* **Directions**:
Copy every entry. Do not alter a single word.
══ Dataset entries ══
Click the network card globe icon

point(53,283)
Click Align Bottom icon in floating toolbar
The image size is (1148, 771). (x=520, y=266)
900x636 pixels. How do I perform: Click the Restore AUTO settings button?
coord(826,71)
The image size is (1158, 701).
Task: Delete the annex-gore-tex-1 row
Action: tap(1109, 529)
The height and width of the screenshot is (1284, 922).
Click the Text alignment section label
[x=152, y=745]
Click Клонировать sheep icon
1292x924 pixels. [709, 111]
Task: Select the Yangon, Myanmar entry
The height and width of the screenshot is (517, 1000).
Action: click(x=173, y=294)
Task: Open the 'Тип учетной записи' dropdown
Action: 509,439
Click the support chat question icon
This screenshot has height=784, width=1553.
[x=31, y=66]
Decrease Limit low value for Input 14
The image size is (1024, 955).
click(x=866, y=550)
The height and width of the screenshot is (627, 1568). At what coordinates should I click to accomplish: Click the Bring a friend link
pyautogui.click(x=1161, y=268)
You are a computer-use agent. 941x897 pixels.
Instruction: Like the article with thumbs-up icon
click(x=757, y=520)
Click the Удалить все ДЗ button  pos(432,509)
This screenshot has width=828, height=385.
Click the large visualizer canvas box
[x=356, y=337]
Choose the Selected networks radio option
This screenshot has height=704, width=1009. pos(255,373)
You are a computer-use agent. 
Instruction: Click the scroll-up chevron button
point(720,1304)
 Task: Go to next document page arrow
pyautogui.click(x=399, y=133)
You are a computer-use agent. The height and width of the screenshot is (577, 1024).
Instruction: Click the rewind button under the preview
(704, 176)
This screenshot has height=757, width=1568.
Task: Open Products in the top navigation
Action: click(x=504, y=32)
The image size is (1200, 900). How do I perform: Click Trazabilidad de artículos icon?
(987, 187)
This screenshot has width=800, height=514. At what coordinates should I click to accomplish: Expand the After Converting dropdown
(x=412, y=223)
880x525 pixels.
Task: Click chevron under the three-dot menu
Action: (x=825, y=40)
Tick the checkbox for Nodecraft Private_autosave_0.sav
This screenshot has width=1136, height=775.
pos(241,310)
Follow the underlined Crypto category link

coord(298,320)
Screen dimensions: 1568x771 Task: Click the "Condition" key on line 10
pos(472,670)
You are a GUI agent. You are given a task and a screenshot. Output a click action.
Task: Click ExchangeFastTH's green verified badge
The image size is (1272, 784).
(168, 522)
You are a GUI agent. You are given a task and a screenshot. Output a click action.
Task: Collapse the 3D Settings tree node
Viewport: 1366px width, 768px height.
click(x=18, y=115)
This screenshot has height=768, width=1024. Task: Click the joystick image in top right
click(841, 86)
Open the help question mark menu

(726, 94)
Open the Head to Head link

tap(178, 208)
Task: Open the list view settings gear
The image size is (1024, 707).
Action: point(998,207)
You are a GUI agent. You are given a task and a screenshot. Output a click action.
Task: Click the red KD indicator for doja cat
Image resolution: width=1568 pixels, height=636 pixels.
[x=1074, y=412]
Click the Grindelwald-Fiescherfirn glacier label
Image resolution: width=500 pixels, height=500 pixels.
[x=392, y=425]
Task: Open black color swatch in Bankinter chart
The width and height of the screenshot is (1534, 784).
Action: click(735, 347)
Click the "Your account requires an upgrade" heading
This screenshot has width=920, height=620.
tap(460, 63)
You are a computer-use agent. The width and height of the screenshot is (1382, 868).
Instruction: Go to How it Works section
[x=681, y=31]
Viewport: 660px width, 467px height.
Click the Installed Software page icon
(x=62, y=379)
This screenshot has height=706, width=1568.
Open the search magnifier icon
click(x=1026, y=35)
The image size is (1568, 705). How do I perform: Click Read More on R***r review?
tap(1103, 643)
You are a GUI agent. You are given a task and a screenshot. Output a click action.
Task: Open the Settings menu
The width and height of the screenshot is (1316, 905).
═══
* **Written solution**:
Click the network card globe icon

point(53,283)
Click Align Bottom icon in floating toolbar
The image size is (1148, 771). (x=520, y=266)
900x636 pixels. How do I perform: Click the Restore AUTO settings button?
coord(826,71)
The image size is (1158, 701).
Task: Delete the annex-gore-tex-1 row
Action: tap(1109, 529)
The height and width of the screenshot is (1284, 922).
Click the Text alignment section label
[x=152, y=745]
Click Клонировать sheep icon
1292x924 pixels. [709, 111]
Task: Select the Yangon, Myanmar entry
The height and width of the screenshot is (517, 1000).
Action: click(x=173, y=294)
Task: Open the 'Тип учетной записи' dropdown
Action: 509,439
Click the support chat question icon
This screenshot has height=784, width=1553.
[x=31, y=66]
Decrease Limit low value for Input 14
The image size is (1024, 955).
click(x=866, y=550)
The height and width of the screenshot is (627, 1568). At what coordinates should I click to accomplish: Click the Bring a friend link
pyautogui.click(x=1161, y=268)
You are a computer-use agent. 941x897 pixels.
Instruction: Like the article with thumbs-up icon
click(x=757, y=520)
Click the Удалить все ДЗ button  pos(432,509)
This screenshot has width=828, height=385.
Click the large visualizer canvas box
[x=356, y=337]
Choose the Selected networks radio option
This screenshot has height=704, width=1009. pos(255,373)
You are a computer-use agent. 
Instruction: Click the scroll-up chevron button
point(720,1304)
 Task: Go to next document page arrow
pyautogui.click(x=399, y=133)
You are a computer-use agent. The height and width of the screenshot is (577, 1024).
Instruction: Click the rewind button under the preview
(704, 176)
This screenshot has height=757, width=1568.
Task: Open Products in the top navigation
Action: click(x=504, y=32)
The image size is (1200, 900). How do I perform: Click Trazabilidad de artículos icon?
(987, 187)
This screenshot has width=800, height=514. At what coordinates should I click to accomplish: Expand the After Converting dropdown
(x=412, y=223)
880x525 pixels.
Task: Click chevron under the three-dot menu
Action: (x=825, y=40)
Tick the checkbox for Nodecraft Private_autosave_0.sav
This screenshot has width=1136, height=775.
pos(241,310)
Follow the underlined Crypto category link

coord(298,320)
Screen dimensions: 1568x771 Task: Click the "Condition" key on line 10
pos(472,670)
You are a GUI agent. You are given a task and a screenshot. Output a click action.
Task: Click ExchangeFastTH's green verified badge
The image size is (1272, 784).
(168, 522)
You are a GUI agent. You are given a task and a screenshot. Output a click action.
Task: Collapse the 3D Settings tree node
Viewport: 1366px width, 768px height.
click(x=18, y=115)
This screenshot has height=768, width=1024. Task: Click the joystick image in top right
click(841, 86)
Open the help question mark menu

(726, 94)
Open the Head to Head link

tap(178, 208)
Task: Open the list view settings gear
The image size is (1024, 707).
Action: point(998,207)
You are a GUI agent. You are given a task and a screenshot. Output a click action.
Task: Click the red KD indicator for doja cat
Image resolution: width=1568 pixels, height=636 pixels.
[x=1074, y=412]
Click the Grindelwald-Fiescherfirn glacier label
Image resolution: width=500 pixels, height=500 pixels.
[x=392, y=425]
Task: Open black color swatch in Bankinter chart
The width and height of the screenshot is (1534, 784).
Action: click(735, 347)
Click the "Your account requires an upgrade" heading
This screenshot has width=920, height=620.
tap(460, 63)
You are a computer-use agent. The width and height of the screenshot is (1382, 868).
Instruction: Go to How it Works section
[x=681, y=31]
Viewport: 660px width, 467px height.
Click the Installed Software page icon
(x=62, y=379)
This screenshot has height=706, width=1568.
Open the search magnifier icon
click(x=1026, y=35)
The image size is (1568, 705). How do I perform: Click Read More on R***r review?
tap(1103, 643)
You are a GUI agent. You are given a task and a screenshot. Output a click action.
Task: Open the Settings menu
The width and height of the screenshot is (1316, 905).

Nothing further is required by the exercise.